Similarly to how our New Years Eve is a joyous occasion filled with food and resolutions, Rosh Hashanah is celebrated by eating foods like apples, honey, and pomegranates to symbolize a sweet year to come. It is also a time of pensive reflection on the past year and anticipation of the next. Instead of 2014, the Jewish calendar proclaims that it is now year 5774.
I celebrated by eating my fill of apples dipped in honey. I even made apple cinnamon challah bread from scratch! It was delicious and my coworkers loved eating it the next day.
Another tradition is to wear new clothing and get a haircut in anticipation for the new year. I scheduled a salon appointment on Rosh Hashanah and dyed my hair a few shades darker for fall – photos to come in the post next week! It is refreshing to get a new look. It’s a gentle reminder to always look toward the future.
This celebratory holiday is in bitter contrast to the next holy day of Yom Kippur. On October 3-4th, you are supposed to spend the day reflecting upon your mistakes of the past year and solemnly praying and fasting. Technically, “yom” means “day” and “kippur” means “to atone.” Most Jews spend the day at synagogue, but I will not. I am still searching for an “in” to the Jewish community in Portland!
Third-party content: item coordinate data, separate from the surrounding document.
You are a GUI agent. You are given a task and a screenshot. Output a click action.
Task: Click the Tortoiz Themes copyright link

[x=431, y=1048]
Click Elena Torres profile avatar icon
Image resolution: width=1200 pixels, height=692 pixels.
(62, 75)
You probably think it is strange that I am celebrating Jewish holidays without being Jewish (my dad certainly does), but I think life needs more reasons to celebrate…or reflect, in the case of Yom Kippur. Day to day living can become mundane without holidays to look forward to and prepare for. Plus it is a great way to learn about new cultures and religions. I suppose in the grand scheme of things, I am laying the groundwork and educating myself so when I do have children, I can raise them to be accepting of other beliefs and even to appreciate the process of learning and participating in them. In Portland, you see a lot of families who try to be “worldly” and truly let their children grow into their own personalities and values. I think that is a great mindset to have and an interesting contrast to the isolating and white-washed childhood previous generations (and even myself!) had. Maybe after exploring the integrating the Jewish faith into my life, I can expand into Buddhism or Hinduism!